March 27, 2012

When was Paul's "Cornelius Moment"?

Matthew Crowe got me thinking on Facebook the other day, and I began to look at some blind spots of mine. For now, here's the full text of our quick Q&A. Well, a quick Q and a longish A. ;-)

Matthew:  Have you blogged about Paul's post-conversion years in Tarsus? I'm wondering if the Jerusalem leaders conveniently put this nuisance (that's too strong of a word, I know) away for his Gentile friendly message.

Bill:  Sorry, long day. Great question. I've looked at Damascus and Nabatea/Arabia several times, but never spent much time on that brief return to Jerusalem. Although Luke plays it straight on the 'for-your-own-safety' angle, it's fair to imagine Peter et al might have taken his leaving as a mixed blessing, at least.

OTOH, to that point in Acts we don't have anything on Paul and circumcision. In fact, by putting Paul with the Hellenists, whom Stephen also disputed with, Luke is telling us that Paul was specifically arguing/fellowshipping with circumcised Greek converts. So while it's very possible Peter & Co thought Paul's continued presence was dangerous for more than one reason, I don't yet see whether Paul has any vision about uncircumcision and the HS. Fascinating question. I'm actually ashamed to say I've never gone into this yet. (Thank You!)

Chronologically, the whole Peter/Joppa/Cornelius foray has always seemed like a semi-timeless piece within Acts, to me. To be more precise, since Galatians tells us that Acts 9:1-22 covers about three years (give or take), it didn't seem necessary to me that the next episode in Luke's narrative would be chronologically *after* that three year gap period. In other words, I once (long ago) decided to treat 9:32 as a possible flashback. Then, after a while, I just quit thinking about it. Then, much later, I started working on Peter & Cornelius (as I've posted on recently).

Thanks to your question, however, I suddenly realize that 9:28-30 does seem to fit better into Peter's "pre-enlightened" phase. The key question, however, is this: WHEN did Paul have his moment like Peter had in Cornelius' house? I never tried to pinpoint that before now. (Again, THANKS!)

First, I don't think Paul overcame circumcision right there on the Damascus Road. Jesus' words were that Paul would go to the gentiles. By themselves, those words are little different than what Peter thought while crossing over Cornelius' threshold. By themselves, those words don't explicitly make the knife a moot issue.

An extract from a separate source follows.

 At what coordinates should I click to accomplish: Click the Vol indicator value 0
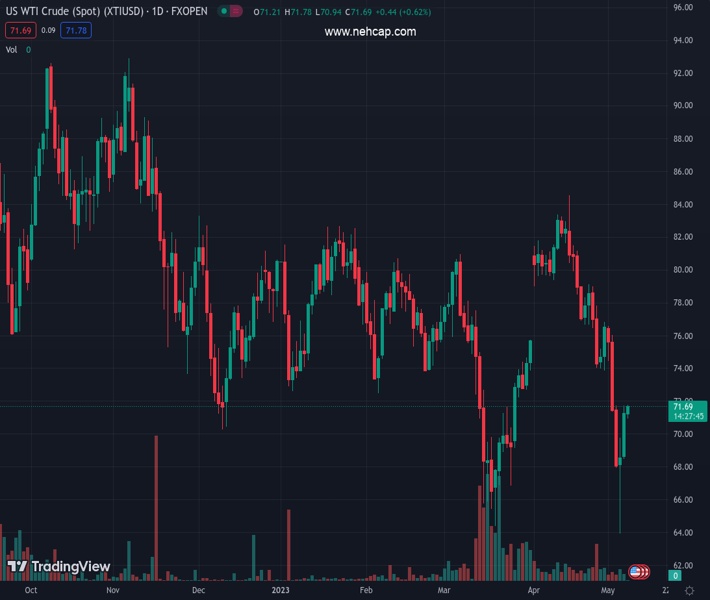(29, 50)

Second, I do think Antioch overcame circumcision at least three years before Peter did. Luke's placement of the Antioch story at 11:19 - which absolutely IS a flashback, to the scattering - by waiting until after the Caesarea episode this is Luke's way of implying more about the Antioch conversions (that, plus the implied contrast of 15:1).

Thus, it appears Paul's most likely moment of dawning was either upon meeting Antioch OR possibly at Tarsus, beforehand.

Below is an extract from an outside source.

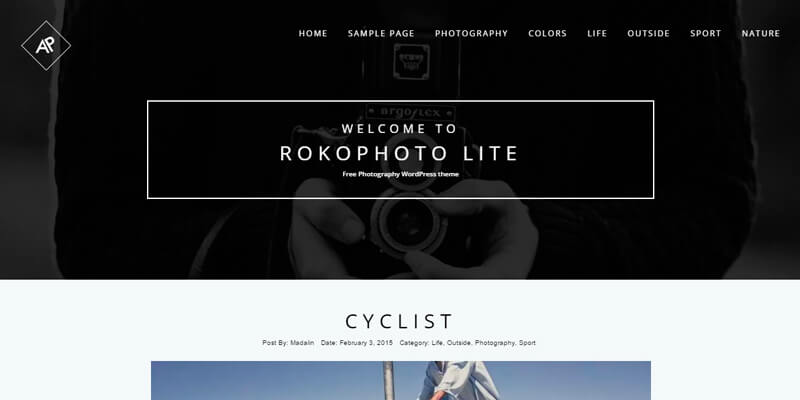Select Colors in the top navigation

(547, 34)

But to the basic part of your question again, I do think Paul may have been a nuisance in Jerusalem (and that's definitely NOT too strong for Paul, in any age or location - this is the same guy who was locked up or chased out of almost every town he ever went to) but Paul was NOT apparently a nuisance at this point for the sake of the HS and *uncircumcised* gentiles. In that brief era (early 37 AD, I'm certain) during which Peter & Paul actually ministered in the same civic space, I think Paul was enough trouble just as Stephen had been.

Overall, it is interesting how Luke allows Paul to appear as if he'd been enlightened right from the start... and yet Luke never says such a thing. In the hour or so that it took me to build this long comment-response, it's become clear to me that Paul had no such revelation in Damascus, in Arabia, or in Jerusalem. Maybe that's yet another reason why Acts remains sparse on the details of Paul's movements during that time. Again, fascinating!


Matthew:  Wow...thanks for the response! I'll read over this for a while and try to digest it all. :-)

Oh, and don't thank me. W.H.C. Frend's "The Rise of Christianity" gave me the idea. Thanks for interacting!

Hope that all made sense. I'll write a real post on all that someday, maybe.